During the ceremony to swear in Ashraf Ghani, a bomb exploded in the capital Kabul, killing seven people.
The bomber targeted a security checkpoint near Kabul's airport, minutes before Dr Ghani was sworn in.
The bloodshed is a sign of the country's growing Taliban insurgency.
In recent weeks, militants have killed 100 people in Ghazni province, including an Australian Afghan dual citizen.
In his inauguration speech, Dr Ghani called on the Taliban to join peace talks, saying the country was tired of war.
Dr Ghani is expected to sign a deal today to allow a small number of foreign troops to remain in the country beyond the end of this year to help train local forces battling Taliban insurgents.
Dr Ghani succeeded Hamid Karzai, who had led Afghanistan from 2002.
Mr Karzai's relationship with the West had soured in recent years, particularly as the number of civilian casualties by US airstrikes grew.
He refused to sign an agreement to allow foreign troops to stay in the country beyond the end of this year, despite the deal having widespread support among the population.

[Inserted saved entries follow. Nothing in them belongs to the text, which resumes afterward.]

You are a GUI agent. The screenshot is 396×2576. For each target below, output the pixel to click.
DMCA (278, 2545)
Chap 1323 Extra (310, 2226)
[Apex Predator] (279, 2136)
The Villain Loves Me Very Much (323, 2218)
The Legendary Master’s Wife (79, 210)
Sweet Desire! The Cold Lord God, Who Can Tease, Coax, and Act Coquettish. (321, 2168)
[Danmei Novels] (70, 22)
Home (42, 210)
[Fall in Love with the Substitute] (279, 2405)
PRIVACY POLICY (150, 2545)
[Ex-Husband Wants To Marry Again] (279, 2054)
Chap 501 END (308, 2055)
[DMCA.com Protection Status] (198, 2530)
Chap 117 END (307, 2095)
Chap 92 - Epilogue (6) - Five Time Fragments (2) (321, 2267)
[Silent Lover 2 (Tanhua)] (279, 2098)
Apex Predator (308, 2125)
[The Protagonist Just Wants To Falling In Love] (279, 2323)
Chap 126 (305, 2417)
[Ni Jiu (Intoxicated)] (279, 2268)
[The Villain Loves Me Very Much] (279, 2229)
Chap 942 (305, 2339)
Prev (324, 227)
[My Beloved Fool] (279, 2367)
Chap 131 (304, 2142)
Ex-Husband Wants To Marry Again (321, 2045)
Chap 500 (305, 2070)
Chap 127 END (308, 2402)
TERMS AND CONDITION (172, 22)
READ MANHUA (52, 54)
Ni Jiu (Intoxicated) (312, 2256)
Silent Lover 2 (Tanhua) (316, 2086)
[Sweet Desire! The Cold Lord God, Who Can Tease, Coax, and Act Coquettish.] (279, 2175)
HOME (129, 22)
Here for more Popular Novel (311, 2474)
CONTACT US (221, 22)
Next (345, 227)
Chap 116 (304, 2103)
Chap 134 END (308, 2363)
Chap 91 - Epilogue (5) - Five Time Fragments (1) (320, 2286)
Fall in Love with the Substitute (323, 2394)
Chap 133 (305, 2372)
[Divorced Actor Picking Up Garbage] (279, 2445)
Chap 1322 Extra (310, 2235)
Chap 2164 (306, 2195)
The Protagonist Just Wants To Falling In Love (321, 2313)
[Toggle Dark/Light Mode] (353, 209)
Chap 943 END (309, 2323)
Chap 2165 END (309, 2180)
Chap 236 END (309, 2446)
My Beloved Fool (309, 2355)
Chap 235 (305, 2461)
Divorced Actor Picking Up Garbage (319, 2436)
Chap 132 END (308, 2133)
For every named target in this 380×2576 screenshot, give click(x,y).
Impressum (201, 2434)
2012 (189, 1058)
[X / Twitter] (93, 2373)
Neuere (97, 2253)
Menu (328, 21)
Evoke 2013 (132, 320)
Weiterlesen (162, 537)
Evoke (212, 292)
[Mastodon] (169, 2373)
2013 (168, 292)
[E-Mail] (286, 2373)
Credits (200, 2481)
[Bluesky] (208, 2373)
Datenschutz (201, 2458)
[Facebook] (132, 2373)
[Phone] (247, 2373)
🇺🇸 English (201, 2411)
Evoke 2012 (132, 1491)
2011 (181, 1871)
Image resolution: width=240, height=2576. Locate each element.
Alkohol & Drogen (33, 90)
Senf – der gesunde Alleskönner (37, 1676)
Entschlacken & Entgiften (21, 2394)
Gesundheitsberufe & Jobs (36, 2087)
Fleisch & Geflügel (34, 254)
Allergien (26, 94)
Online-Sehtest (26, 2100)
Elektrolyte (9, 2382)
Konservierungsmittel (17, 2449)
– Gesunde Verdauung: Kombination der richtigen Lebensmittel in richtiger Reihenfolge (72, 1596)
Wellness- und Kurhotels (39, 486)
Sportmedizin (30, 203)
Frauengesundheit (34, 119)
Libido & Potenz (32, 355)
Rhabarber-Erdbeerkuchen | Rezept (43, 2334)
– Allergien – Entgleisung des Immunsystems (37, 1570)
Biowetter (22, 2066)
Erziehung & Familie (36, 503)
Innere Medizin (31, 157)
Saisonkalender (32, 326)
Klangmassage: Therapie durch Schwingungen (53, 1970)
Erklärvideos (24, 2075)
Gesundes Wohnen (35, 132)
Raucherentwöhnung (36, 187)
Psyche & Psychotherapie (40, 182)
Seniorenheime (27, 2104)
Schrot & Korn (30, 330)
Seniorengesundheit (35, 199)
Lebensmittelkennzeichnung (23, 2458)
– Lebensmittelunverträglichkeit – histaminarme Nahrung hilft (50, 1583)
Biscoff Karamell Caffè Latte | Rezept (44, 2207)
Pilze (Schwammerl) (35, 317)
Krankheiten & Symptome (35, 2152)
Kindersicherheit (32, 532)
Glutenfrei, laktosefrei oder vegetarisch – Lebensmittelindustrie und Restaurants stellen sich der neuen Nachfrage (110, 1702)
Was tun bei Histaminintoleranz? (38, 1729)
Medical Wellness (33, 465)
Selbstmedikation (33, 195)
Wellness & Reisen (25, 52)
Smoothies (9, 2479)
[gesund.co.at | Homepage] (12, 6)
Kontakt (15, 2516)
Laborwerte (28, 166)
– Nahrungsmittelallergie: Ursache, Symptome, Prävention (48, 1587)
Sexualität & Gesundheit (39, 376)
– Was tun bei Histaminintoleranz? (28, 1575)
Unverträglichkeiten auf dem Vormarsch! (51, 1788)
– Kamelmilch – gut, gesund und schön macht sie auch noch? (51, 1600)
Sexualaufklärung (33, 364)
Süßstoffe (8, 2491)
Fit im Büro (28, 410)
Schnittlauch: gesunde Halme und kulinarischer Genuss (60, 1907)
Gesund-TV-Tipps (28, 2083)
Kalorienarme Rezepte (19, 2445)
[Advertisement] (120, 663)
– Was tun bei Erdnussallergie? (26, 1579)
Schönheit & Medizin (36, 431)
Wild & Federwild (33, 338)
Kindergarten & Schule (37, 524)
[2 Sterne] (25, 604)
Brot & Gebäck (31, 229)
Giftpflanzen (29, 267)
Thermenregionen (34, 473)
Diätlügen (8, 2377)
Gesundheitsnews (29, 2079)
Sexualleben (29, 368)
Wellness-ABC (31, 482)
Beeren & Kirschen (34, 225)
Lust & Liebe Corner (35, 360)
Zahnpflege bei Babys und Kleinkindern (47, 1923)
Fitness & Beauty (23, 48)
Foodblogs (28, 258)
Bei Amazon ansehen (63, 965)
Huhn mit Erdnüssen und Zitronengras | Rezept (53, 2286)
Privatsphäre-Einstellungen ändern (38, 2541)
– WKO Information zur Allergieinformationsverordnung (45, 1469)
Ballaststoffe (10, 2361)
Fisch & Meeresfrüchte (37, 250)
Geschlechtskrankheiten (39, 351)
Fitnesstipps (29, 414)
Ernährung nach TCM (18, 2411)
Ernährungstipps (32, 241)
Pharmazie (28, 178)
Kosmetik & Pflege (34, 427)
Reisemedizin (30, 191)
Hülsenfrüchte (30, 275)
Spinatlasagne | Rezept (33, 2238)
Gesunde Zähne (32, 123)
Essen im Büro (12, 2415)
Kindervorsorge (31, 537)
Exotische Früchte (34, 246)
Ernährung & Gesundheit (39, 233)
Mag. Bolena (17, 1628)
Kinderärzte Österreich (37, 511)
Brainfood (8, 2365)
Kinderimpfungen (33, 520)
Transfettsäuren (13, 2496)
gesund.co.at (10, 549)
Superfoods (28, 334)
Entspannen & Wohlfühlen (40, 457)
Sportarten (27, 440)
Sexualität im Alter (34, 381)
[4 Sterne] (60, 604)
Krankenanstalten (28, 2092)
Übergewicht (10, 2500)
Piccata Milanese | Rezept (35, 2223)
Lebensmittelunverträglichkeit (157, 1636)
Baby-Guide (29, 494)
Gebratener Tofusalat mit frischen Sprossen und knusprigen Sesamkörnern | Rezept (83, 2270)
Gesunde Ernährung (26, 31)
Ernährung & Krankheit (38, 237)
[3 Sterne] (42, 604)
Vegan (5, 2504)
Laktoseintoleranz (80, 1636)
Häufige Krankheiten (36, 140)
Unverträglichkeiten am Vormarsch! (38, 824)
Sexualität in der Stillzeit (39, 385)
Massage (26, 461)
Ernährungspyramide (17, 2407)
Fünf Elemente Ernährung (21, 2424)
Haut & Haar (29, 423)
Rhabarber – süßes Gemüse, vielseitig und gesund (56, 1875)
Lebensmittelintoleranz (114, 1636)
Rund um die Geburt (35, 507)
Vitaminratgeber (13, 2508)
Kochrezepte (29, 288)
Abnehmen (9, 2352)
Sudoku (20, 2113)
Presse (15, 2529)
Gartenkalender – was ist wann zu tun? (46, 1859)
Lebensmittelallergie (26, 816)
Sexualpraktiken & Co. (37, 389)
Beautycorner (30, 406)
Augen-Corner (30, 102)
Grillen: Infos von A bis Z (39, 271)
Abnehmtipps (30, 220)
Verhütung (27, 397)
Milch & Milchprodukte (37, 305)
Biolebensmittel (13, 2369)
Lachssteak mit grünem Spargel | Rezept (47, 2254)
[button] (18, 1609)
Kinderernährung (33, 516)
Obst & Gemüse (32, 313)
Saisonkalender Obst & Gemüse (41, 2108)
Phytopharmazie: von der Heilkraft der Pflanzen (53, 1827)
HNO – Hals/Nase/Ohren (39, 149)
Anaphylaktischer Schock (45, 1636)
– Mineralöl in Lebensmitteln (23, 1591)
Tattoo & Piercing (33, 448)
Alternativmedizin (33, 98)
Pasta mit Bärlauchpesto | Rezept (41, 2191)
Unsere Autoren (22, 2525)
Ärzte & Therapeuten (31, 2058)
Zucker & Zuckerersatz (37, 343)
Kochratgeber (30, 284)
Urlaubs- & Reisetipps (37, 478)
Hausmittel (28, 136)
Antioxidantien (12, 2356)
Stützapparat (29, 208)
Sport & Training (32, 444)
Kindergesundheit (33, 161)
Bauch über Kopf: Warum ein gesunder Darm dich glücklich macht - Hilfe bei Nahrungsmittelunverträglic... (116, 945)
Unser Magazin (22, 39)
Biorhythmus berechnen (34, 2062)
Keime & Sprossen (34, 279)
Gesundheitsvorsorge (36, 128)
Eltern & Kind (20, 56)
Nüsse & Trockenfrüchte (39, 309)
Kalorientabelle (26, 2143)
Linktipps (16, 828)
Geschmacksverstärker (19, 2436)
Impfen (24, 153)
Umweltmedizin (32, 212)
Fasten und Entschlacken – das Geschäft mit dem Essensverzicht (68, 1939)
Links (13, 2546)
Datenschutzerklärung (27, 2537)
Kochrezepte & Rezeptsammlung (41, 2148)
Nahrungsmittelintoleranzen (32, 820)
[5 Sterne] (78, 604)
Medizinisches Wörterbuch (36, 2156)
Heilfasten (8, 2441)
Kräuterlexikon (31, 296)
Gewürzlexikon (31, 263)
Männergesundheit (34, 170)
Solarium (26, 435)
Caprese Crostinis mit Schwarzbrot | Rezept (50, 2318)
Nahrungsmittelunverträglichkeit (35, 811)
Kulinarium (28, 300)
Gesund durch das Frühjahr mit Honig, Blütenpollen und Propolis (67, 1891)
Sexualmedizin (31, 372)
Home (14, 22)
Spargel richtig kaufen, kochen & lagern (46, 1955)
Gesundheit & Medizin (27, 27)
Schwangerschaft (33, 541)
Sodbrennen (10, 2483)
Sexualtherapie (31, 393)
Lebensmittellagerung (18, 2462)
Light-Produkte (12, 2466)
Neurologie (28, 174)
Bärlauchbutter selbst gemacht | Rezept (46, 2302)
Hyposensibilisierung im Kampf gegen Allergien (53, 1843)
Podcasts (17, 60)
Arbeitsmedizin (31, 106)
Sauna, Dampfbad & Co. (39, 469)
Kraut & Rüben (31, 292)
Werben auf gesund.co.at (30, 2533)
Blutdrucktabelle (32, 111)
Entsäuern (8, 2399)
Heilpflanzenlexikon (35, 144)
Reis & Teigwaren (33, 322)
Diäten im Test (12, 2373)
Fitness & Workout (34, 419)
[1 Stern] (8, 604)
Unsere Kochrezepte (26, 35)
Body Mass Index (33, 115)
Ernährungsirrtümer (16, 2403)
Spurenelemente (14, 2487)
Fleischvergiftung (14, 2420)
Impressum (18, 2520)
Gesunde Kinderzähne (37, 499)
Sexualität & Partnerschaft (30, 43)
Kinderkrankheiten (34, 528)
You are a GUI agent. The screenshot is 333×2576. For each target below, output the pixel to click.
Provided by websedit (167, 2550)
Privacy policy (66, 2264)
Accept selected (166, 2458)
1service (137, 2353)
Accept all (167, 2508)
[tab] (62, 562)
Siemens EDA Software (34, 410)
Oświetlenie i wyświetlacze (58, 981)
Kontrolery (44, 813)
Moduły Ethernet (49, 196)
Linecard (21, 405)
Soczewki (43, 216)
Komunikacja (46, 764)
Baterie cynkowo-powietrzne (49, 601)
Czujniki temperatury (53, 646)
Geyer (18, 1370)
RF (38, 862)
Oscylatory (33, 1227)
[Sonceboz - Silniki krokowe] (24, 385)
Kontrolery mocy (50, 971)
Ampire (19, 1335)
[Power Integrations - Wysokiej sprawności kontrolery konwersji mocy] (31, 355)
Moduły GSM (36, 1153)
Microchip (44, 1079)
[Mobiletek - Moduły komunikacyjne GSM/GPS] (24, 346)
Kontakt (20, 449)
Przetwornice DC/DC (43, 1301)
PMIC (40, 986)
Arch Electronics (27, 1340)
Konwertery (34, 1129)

The Afghan National Army has grown from zero to more than a quarter of a million troops over the past decade and many observers say it still requires training and support from foreign forces.
The transition of power was the first in more than a decade and followed months of uncertainty over allegations of vote-rigging during the presidential elections.
Dr Ghani will head a government of national unity with Abdullah Abdullah, the runner-up in the disputed election.
Dr Abdullah will serve as chief executive officer of the government - a role similar to that of prime minister.
The United States has welcomed the agreement to share power, calling it a positive step.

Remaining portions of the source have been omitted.